Canadian politician (born 1977)

Rana Bokhari (born October 23, 1977) is a politician in Manitoba, Canada who was the leader of the Manitoba Liberal Party from 2013 until 2016.

==Background==
Bokhari was born on a farm near Anola, Manitoba. As a student she attended the University of Manitoba where she obtained degrees in criminology and psychology. She then went on to complete a degree in law at Robson Hall, focusing on corporate commercial law. Bokhari was active in the Manitoba Law Students Association, serving as President in 2012.

Bokhari moved to Pakistan in 2002, living there with her family until she returned to Winnipeg in 2006. Her childhood home and family chicken farm were lost to a fire in 2012.

==Political career==
After long-standing Manitoba Liberal Party leader Jon Gerrard resigned his position in 2013, Bokhari was the first person formally to declare her candidacy. She faced two opponents, Bob Axworthy and Dougald Lamont. During the party leadership contest, Bokhari was seen as an outsider. Although two of her relatives had stood as Liberal candidates at the previous provincial election, she had not previously had a profile in the provincial party. Despite this, she was endorsed by the Manitoba Senator Maria Chaput, the leading Liberal candidate from the 2011 elections, Paul Hesse and party Vice-President Robert Young. She won a first ballot victory by one vote, with 431 votes.

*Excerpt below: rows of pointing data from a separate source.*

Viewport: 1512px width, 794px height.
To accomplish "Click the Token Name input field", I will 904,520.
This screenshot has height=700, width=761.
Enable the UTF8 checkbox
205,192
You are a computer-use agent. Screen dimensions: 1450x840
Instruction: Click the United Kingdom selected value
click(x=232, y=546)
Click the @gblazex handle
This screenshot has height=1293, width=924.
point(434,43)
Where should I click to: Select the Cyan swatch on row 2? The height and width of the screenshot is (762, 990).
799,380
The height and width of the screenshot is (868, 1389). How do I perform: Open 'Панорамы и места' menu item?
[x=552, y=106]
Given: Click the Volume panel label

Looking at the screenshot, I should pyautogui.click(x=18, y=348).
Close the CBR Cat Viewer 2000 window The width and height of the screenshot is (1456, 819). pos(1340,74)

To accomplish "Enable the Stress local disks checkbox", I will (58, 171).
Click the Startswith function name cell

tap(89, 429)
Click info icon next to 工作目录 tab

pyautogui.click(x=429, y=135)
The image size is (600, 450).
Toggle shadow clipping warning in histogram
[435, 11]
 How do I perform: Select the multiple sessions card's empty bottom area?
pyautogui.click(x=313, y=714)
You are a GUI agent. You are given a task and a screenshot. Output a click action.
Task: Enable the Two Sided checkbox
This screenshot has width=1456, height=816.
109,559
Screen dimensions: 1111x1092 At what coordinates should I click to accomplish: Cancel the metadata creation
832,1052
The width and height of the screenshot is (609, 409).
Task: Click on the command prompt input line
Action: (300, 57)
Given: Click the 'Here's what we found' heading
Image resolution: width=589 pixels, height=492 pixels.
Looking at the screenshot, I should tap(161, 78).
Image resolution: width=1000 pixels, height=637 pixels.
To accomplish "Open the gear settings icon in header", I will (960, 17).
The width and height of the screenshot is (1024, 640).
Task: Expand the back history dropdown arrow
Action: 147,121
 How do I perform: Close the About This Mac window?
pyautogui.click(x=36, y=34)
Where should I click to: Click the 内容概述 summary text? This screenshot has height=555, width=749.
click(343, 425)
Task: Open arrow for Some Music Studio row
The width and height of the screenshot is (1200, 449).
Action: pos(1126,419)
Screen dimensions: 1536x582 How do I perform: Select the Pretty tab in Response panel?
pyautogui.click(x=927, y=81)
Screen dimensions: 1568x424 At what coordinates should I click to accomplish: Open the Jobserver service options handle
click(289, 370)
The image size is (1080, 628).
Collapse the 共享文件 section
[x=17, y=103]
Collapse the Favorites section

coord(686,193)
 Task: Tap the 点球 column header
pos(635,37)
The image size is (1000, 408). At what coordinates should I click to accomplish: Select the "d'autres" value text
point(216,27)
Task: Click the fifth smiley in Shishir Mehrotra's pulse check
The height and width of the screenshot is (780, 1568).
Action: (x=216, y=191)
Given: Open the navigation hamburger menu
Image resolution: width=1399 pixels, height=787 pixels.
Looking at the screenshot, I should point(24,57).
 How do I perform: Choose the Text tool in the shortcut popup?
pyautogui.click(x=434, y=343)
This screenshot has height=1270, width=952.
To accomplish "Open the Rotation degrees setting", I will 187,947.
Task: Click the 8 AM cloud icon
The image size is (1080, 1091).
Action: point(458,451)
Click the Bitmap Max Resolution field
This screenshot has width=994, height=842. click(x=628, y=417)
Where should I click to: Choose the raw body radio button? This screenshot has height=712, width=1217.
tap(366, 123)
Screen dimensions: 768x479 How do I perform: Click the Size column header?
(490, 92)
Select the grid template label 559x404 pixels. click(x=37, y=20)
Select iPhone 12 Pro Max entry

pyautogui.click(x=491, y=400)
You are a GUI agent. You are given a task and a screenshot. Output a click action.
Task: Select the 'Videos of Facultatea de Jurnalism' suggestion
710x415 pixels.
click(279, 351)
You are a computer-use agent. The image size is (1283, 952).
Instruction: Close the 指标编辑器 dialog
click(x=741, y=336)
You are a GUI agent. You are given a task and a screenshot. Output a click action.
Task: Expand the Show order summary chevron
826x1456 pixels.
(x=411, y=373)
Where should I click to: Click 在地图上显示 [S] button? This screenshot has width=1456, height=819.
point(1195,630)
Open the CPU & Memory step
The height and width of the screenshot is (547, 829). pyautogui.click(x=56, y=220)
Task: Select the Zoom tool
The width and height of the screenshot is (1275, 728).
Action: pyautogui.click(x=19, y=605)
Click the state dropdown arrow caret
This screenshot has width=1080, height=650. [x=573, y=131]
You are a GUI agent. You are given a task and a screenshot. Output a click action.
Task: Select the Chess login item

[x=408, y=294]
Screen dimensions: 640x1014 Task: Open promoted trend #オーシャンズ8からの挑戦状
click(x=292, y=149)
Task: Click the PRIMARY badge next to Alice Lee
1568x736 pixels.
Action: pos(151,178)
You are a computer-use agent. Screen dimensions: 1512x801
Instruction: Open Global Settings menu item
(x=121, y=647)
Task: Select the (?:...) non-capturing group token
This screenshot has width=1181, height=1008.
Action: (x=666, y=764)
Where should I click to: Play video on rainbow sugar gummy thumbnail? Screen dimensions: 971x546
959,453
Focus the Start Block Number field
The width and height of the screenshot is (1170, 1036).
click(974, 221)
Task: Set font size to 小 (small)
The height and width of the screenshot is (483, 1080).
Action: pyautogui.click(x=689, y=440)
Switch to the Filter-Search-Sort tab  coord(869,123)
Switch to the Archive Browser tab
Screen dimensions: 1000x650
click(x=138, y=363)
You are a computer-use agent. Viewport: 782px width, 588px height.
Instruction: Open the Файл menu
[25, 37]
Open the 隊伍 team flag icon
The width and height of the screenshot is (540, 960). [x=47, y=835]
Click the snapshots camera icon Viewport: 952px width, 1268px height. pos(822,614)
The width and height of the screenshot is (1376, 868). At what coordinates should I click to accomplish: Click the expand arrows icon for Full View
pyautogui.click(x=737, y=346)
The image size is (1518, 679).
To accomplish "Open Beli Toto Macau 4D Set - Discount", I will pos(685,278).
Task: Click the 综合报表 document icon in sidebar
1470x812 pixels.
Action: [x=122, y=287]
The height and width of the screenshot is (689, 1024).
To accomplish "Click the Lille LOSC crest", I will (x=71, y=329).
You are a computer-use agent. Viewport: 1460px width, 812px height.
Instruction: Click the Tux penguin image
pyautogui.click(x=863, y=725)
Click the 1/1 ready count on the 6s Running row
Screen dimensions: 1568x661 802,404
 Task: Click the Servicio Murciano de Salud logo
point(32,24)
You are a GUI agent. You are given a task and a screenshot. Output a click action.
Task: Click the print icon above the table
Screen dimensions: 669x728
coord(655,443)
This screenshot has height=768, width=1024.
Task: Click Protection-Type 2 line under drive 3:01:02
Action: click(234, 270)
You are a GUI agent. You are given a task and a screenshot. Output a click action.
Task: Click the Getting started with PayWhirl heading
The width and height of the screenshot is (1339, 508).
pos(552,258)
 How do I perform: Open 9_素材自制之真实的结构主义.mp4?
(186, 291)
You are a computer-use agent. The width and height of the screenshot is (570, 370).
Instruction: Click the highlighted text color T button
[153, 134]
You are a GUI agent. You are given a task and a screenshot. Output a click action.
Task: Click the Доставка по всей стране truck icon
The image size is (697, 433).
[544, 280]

The victory made Rana Bokhari the youngest person ever to lead the Manitoba Liberals and the first Manitoban of South Asian descent to lead a political party in the province.

She faced internal criticism from party members and former leadership challenger Bob Axworthy, who accused Bokhari of "purging" longtime Manitoba Liberal members as she solidified control of the party. Party membership and fundraising struggled under Bokhari.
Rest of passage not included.